Leaving out all pictures, restate word for word the lines from the one with "Chantiers de tous corps d'état en Guyane" through the last line of the entries.

Records excerpted from a collection:
◆ ◆ ◆ ◆

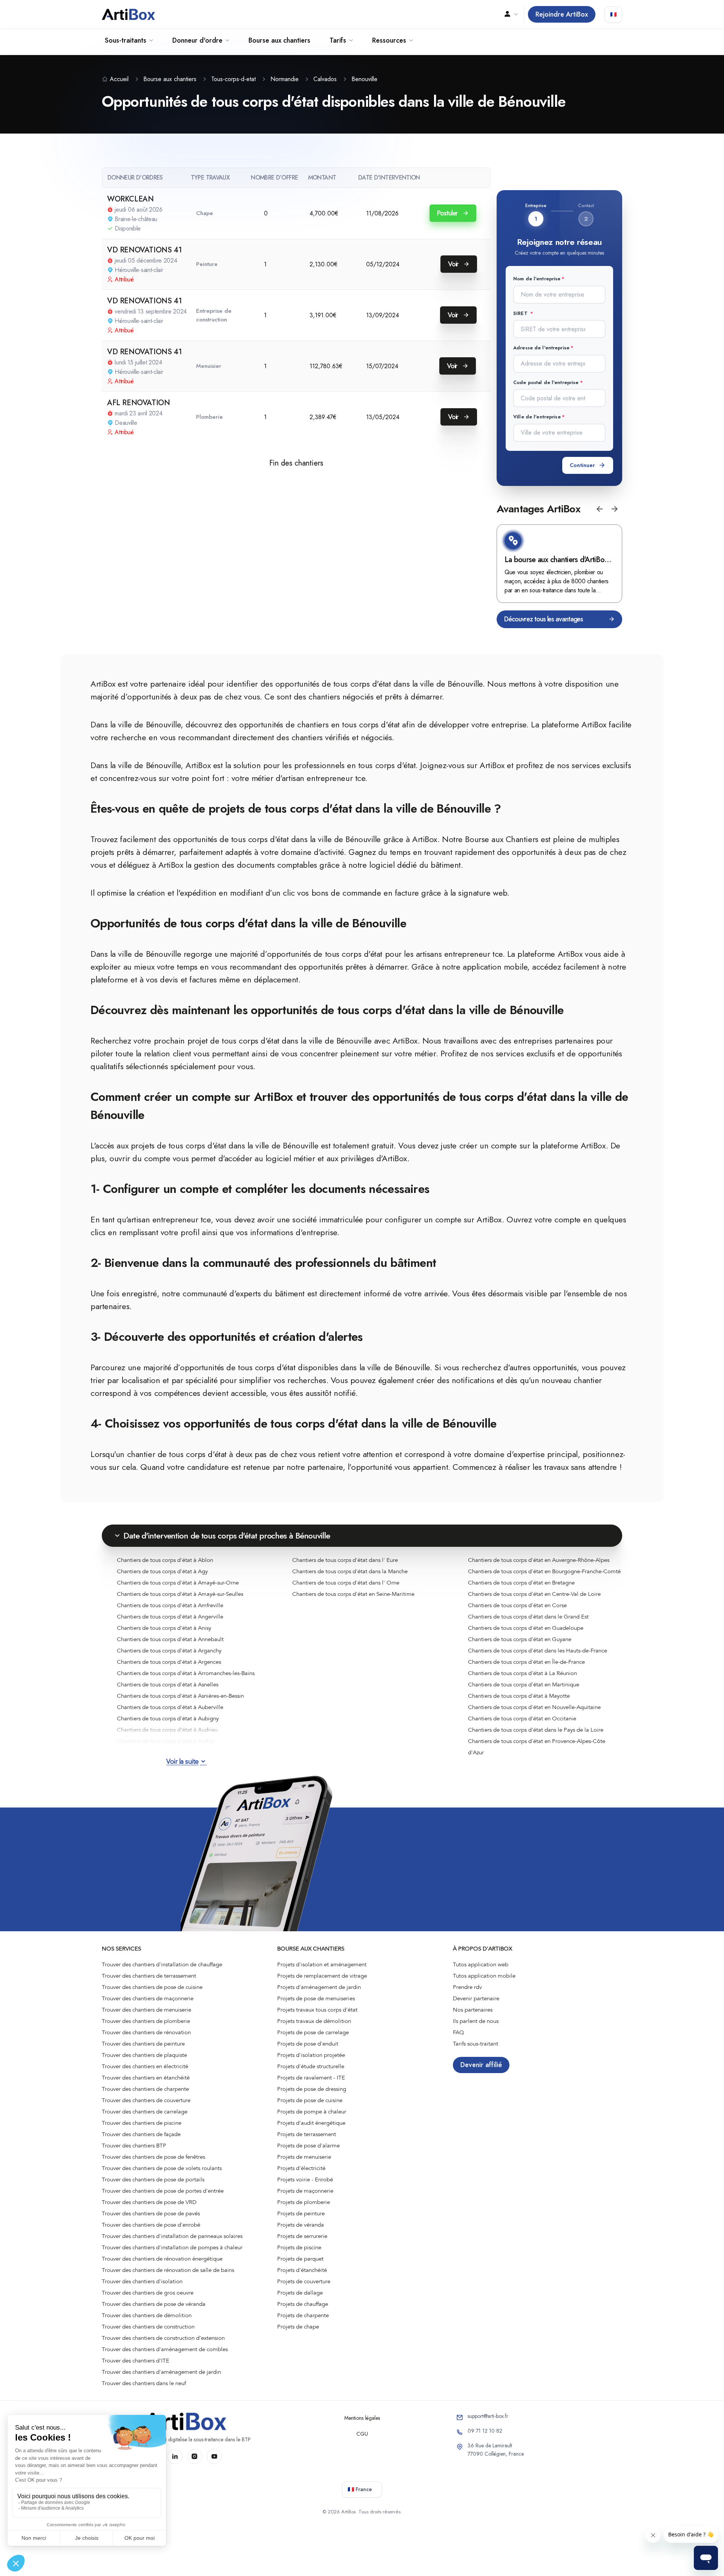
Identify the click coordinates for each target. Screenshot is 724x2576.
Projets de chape (298, 2326)
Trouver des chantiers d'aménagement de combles (165, 2349)
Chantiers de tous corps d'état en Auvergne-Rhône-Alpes (538, 1560)
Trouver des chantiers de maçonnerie (147, 1998)
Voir (454, 264)
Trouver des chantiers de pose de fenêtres (153, 2157)
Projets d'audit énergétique (311, 2123)
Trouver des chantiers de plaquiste (144, 2055)
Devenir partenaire (476, 1998)
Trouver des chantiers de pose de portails (153, 2179)
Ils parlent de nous (476, 2021)
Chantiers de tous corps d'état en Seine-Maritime (353, 1594)
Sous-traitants (125, 40)
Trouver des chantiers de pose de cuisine (152, 1987)
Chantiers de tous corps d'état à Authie (165, 1741)
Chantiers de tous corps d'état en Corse (517, 1605)
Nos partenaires (472, 2009)
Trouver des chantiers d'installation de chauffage (162, 1964)
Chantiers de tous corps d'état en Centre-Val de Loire (534, 1594)
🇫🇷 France (360, 2489)
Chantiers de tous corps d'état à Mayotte (519, 1696)
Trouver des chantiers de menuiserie (146, 2009)
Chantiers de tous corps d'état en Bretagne (521, 1582)
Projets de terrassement (306, 2134)
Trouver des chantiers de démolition (147, 2315)
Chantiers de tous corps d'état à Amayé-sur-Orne (178, 1582)
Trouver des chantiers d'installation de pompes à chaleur (172, 2247)
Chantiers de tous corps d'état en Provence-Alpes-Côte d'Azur (536, 1746)
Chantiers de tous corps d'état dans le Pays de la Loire (535, 1730)
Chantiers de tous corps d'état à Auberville (170, 1707)
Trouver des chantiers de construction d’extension (163, 2338)
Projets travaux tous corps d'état (317, 2009)
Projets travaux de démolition (314, 2021)
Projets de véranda (300, 2225)
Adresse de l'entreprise (541, 347)
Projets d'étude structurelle (310, 2066)
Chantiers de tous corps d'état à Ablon (165, 1560)
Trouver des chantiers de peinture (143, 2043)
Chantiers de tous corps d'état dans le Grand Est (528, 1616)
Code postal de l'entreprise (546, 382)
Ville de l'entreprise (537, 416)
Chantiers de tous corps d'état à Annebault (170, 1639)
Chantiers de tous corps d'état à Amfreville (170, 1605)
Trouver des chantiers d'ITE (135, 2360)
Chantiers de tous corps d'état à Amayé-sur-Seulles (180, 1594)
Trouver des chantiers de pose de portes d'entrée (163, 2191)
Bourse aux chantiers (279, 40)
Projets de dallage (300, 2292)
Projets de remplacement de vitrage (322, 1976)
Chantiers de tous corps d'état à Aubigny (168, 1718)
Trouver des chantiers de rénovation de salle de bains (168, 2270)
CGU (362, 2434)
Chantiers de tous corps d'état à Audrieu (167, 1730)
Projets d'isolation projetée (311, 2055)
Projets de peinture (301, 2213)
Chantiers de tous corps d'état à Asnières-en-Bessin (180, 1696)
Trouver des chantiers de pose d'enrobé (151, 2225)
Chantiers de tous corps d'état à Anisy (164, 1628)
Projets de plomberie (303, 2202)
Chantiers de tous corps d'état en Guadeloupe (525, 1628)
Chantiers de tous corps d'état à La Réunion (522, 1673)
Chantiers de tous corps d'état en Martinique (523, 1684)
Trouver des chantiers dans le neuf (144, 2383)
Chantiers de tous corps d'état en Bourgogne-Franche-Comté (544, 1571)
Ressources (389, 40)
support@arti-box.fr (488, 2416)
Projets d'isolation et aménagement (322, 1964)
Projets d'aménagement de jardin (319, 1987)
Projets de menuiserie (304, 2157)
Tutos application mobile (484, 1976)
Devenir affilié (481, 2065)
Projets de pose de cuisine (309, 2100)
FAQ (458, 2032)
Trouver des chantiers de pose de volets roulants (162, 2168)
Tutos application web (480, 1964)
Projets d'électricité (301, 2168)
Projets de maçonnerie (305, 2191)
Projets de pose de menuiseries (316, 1998)
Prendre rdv (467, 1987)
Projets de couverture (303, 2281)
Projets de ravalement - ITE (311, 2077)
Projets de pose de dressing (311, 2089)
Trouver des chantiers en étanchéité (146, 2077)
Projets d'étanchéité (302, 2270)
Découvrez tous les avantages (543, 619)
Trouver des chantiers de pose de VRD (149, 2202)
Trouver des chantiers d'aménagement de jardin (161, 2372)
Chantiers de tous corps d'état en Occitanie (522, 1718)
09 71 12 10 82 (485, 2431)
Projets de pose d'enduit (307, 2043)
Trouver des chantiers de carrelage (144, 2111)
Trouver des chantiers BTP (134, 2145)
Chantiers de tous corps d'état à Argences (169, 1662)
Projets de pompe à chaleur (311, 2111)
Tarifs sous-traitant (475, 2043)
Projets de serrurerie (302, 2236)
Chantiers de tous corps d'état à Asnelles (167, 1684)
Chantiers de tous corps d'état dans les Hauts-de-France (537, 1650)
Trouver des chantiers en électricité (145, 2066)
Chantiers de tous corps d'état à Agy (162, 1571)
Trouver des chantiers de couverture (146, 2100)
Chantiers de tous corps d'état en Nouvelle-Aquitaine (534, 1707)
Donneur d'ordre (197, 40)
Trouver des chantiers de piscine (141, 2123)
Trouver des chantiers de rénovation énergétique (162, 2258)
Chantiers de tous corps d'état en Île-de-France (526, 1662)
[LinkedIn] (175, 2456)
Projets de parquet (300, 2258)
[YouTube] (214, 2456)
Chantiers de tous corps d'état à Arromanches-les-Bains (186, 1673)
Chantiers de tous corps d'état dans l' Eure (345, 1560)
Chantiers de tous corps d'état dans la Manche (350, 1571)
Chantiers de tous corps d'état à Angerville (170, 1616)
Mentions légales (362, 2418)
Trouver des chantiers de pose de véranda (154, 2304)
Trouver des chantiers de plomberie (146, 2021)
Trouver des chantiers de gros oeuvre (147, 2292)
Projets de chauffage (302, 2304)
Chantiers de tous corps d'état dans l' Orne (345, 1582)
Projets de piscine (299, 2247)
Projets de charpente (303, 2315)
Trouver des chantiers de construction (148, 2326)
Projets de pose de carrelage (313, 2032)
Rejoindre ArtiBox (561, 14)
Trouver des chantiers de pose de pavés (151, 2213)
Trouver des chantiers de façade (141, 2134)
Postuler (448, 213)
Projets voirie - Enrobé (305, 2179)
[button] (599, 508)
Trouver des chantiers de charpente (145, 2089)
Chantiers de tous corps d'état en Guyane (519, 1639)
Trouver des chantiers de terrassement (149, 1976)
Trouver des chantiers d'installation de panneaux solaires (172, 2236)
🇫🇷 (613, 14)
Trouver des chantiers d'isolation (142, 2281)
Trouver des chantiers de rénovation (146, 2032)
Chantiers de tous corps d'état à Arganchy (169, 1650)
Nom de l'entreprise (536, 278)
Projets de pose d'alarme (308, 2145)
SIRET (521, 313)
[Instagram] (194, 2456)
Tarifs (338, 40)
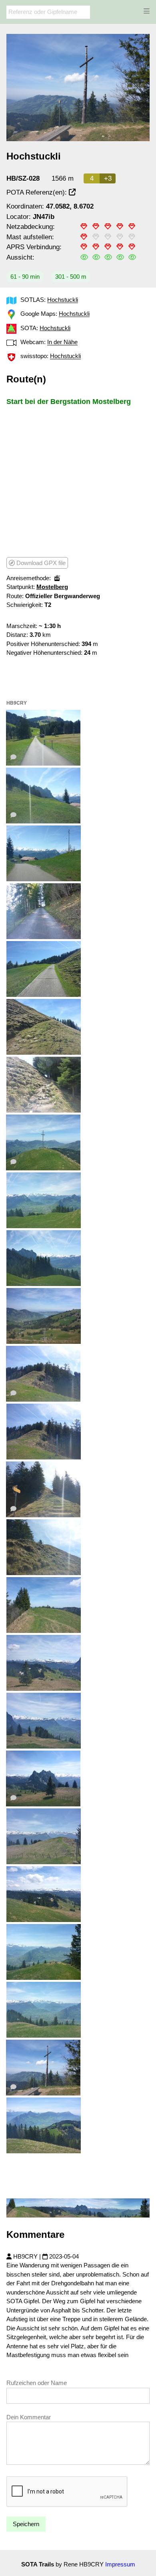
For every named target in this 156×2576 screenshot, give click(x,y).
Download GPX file (40, 562)
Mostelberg (52, 586)
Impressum (120, 2564)
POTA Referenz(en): (37, 192)
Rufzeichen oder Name (36, 2382)
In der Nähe (62, 342)
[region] (78, 481)
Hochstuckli (62, 300)
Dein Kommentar (28, 2417)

◆ ◆ ◆ ◆

> [Task solution]
Chantiers de tous corps d'état en Guyane (519, 1639)
Trouver des chantiers de terrassement (149, 1976)
Trouver des chantiers d'installation de panneaux solaires (172, 2236)
🇫🇷 (613, 14)
Trouver des chantiers d'isolation (142, 2281)
Trouver des chantiers de rénovation (146, 2032)
Chantiers de tous corps d'état à Arganchy (169, 1650)
Nom de l'entreprise (536, 278)
Projets de pose d'alarme (308, 2145)
SIRET (521, 313)
[Instagram] (194, 2456)
Tarifs (338, 40)
For every named target in this 156×2576 screenshot, give click(x,y).
Download GPX file (40, 562)
Mostelberg (52, 586)
Impressum (120, 2564)
POTA Referenz(en): (37, 192)
Rufzeichen oder Name (36, 2382)
In der Nähe (62, 342)
[region] (78, 481)
Hochstuckli (62, 300)
Dein Kommentar (28, 2417)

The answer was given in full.